======== Exercise materials

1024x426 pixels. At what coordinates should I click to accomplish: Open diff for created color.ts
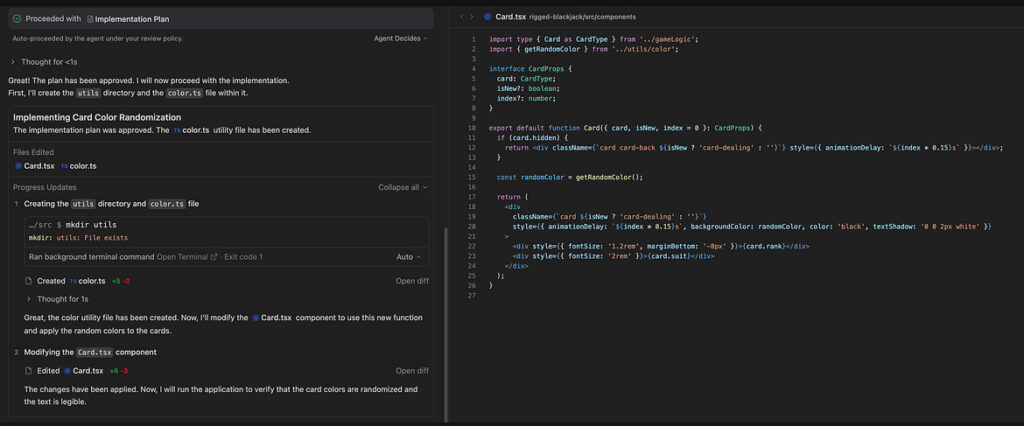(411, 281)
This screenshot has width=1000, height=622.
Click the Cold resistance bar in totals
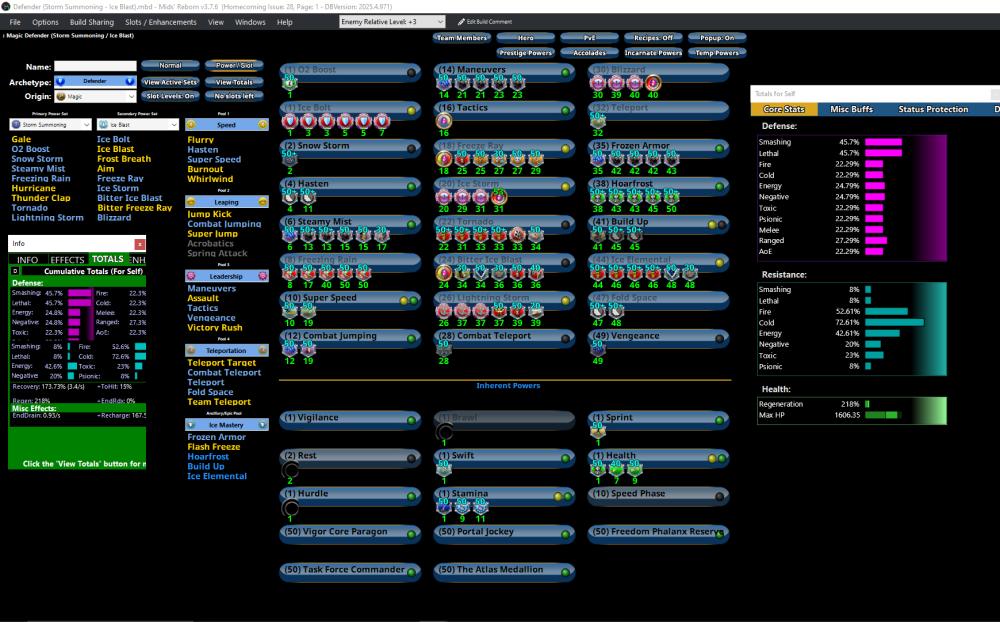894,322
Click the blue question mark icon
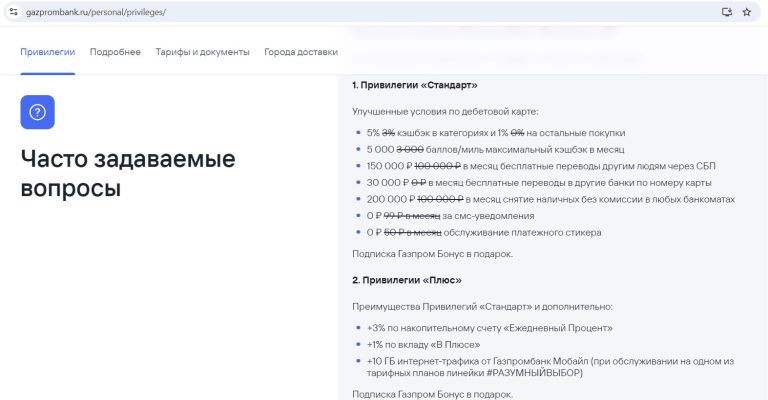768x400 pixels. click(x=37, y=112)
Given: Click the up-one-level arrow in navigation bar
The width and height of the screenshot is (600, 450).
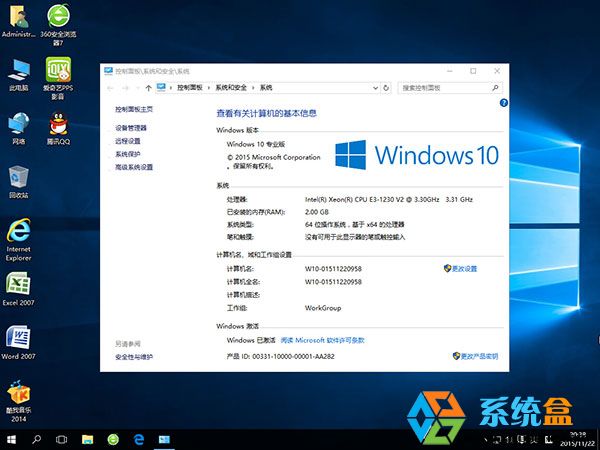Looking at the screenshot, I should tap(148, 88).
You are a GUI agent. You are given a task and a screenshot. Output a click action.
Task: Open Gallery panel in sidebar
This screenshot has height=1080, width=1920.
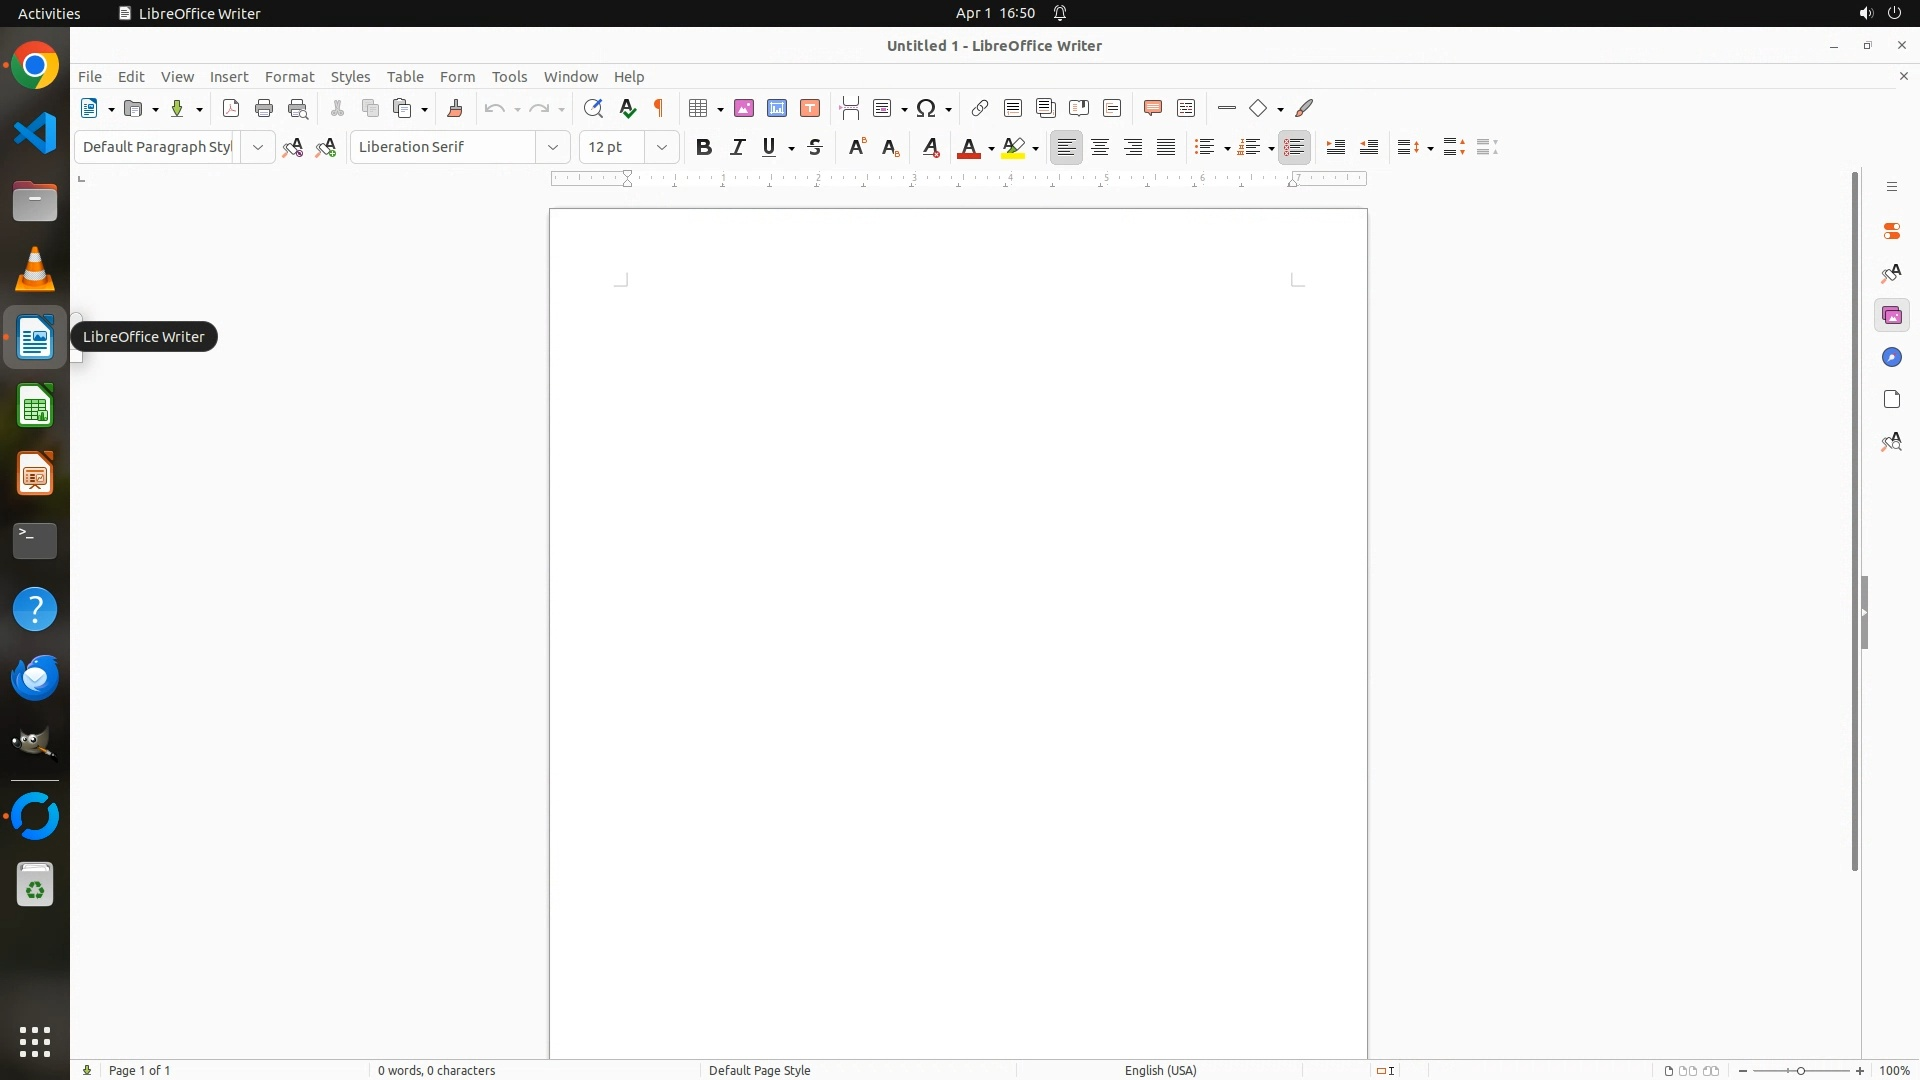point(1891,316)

================
======== Exercise materials

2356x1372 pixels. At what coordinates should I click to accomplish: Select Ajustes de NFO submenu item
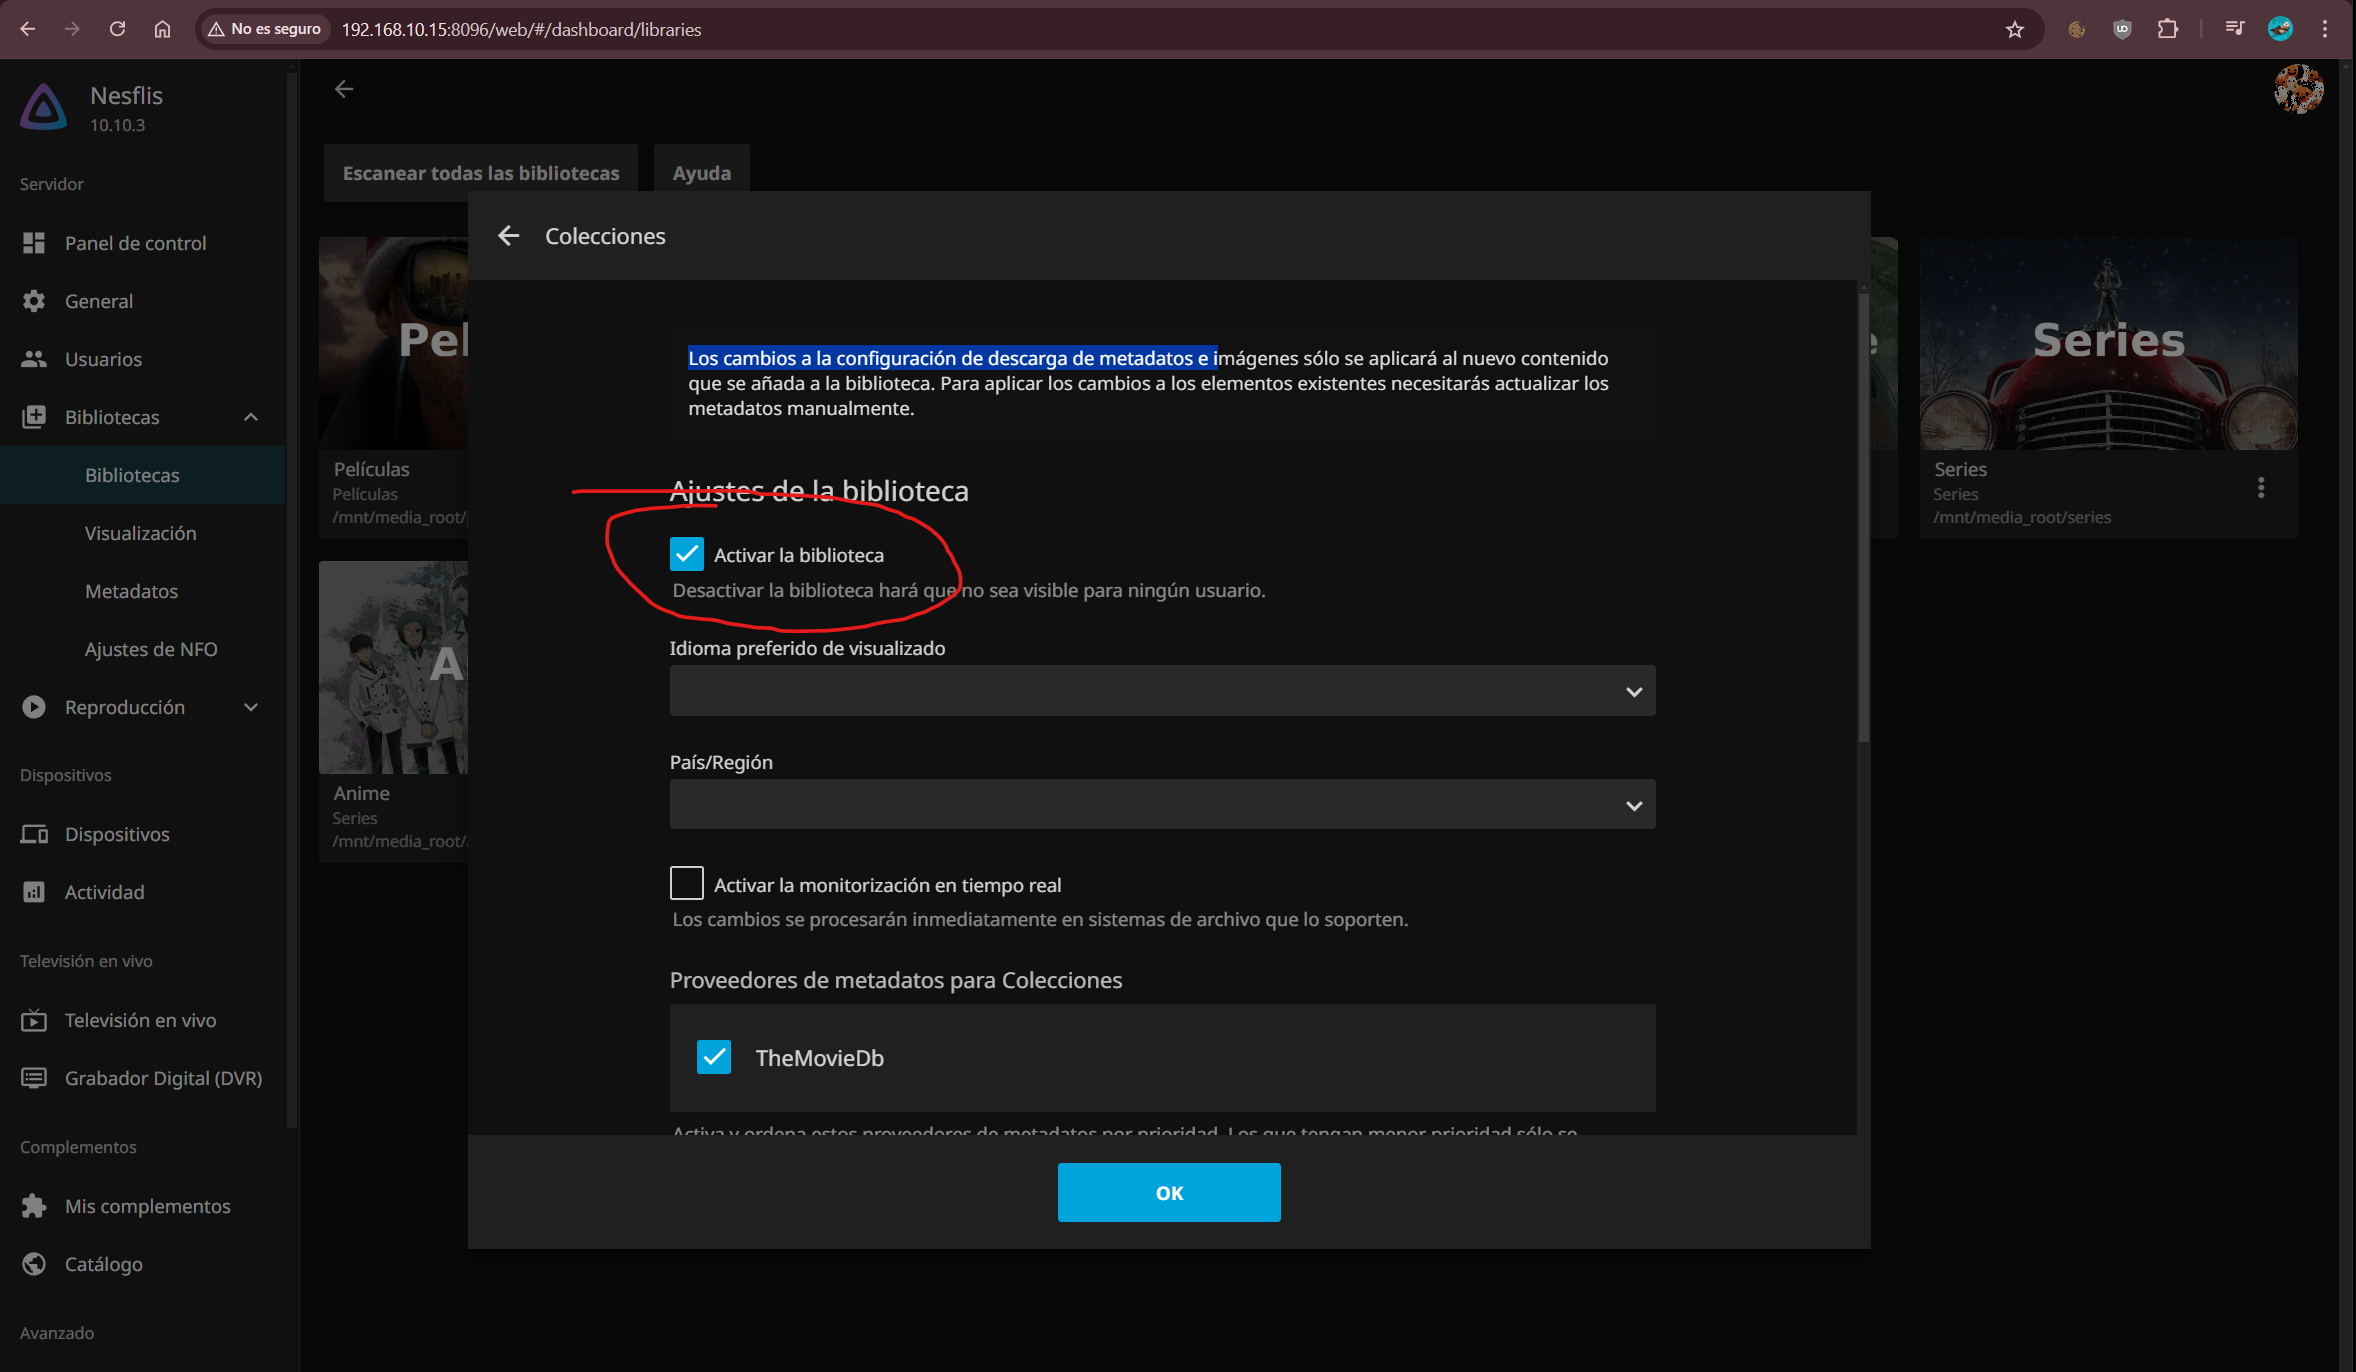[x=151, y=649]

================
======== Exercise materials

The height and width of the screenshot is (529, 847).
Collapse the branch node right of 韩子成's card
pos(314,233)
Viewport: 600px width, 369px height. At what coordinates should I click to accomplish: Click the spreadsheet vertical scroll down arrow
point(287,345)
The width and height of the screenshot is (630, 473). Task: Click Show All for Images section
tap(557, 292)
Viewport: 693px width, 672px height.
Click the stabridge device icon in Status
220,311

================

__Exercise details__
Identify each line in the entries above that contains the word "Open" with the same capitalization, and copy those lines out.

__Result of the task__
1024x426 pixels. At what coordinates should I click to accomplish: Open diff for created color.ts
Task: Open Gallery panel in sidebar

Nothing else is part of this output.